▶ _Record set_:
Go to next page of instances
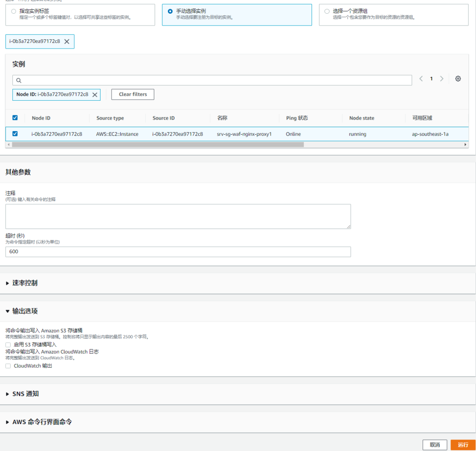click(442, 79)
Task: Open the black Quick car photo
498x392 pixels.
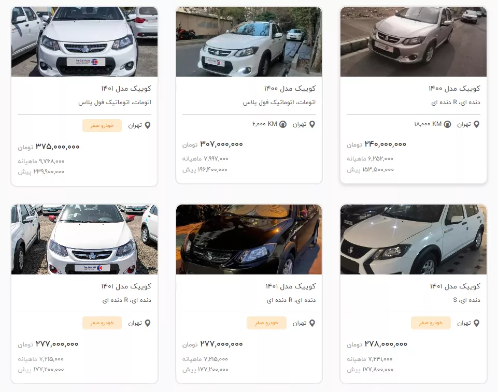Action: pos(249,239)
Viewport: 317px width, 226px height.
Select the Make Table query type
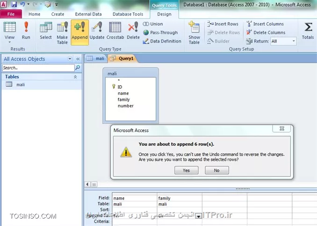click(x=62, y=31)
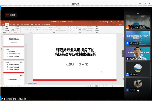152x101 pixels.
Task: Toggle bold formatting in the ribbon
Action: click(22, 30)
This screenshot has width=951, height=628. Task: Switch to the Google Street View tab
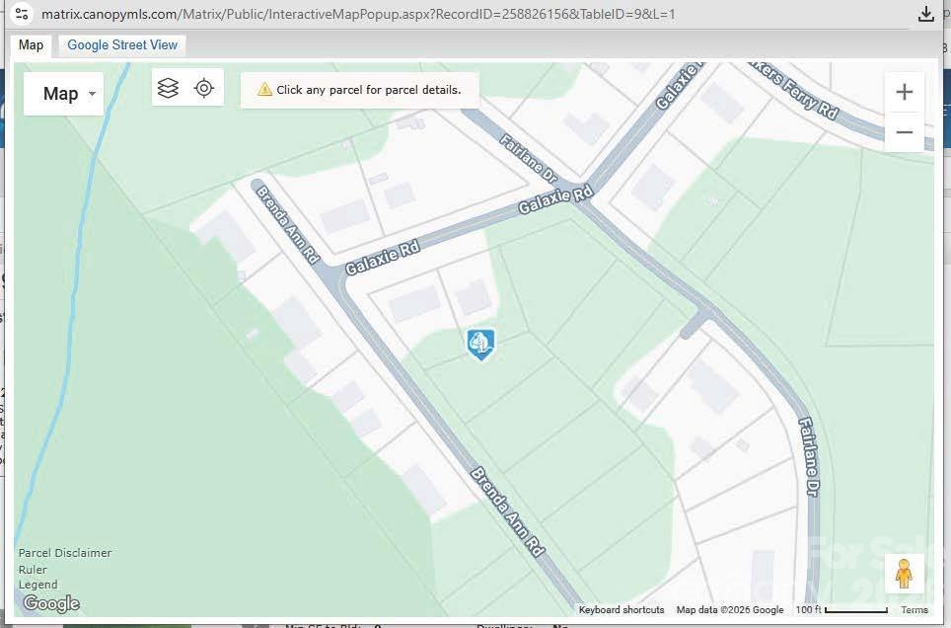click(x=122, y=44)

▶ _Stated goal_:
Please convert the part of the data that opens with the line containing "Viewport: 317px width, 226px height." and runs through the end of the data into a JSON list of strings, one string per line, with blank lines left out and the pictures omitted.

▶ _Correct output_:
[
  "Viewport: 317px width, 226px height.",
  "Select the Make Table query type",
  "click(x=62, y=31)",
  "152x101 pixels.",
  "Task: Toggle bold formatting in the ribbon",
  "Action: click(22, 30)",
  "This screenshot has width=951, height=628. Task: Switch to the Google Street View tab",
  "click(x=122, y=44)"
]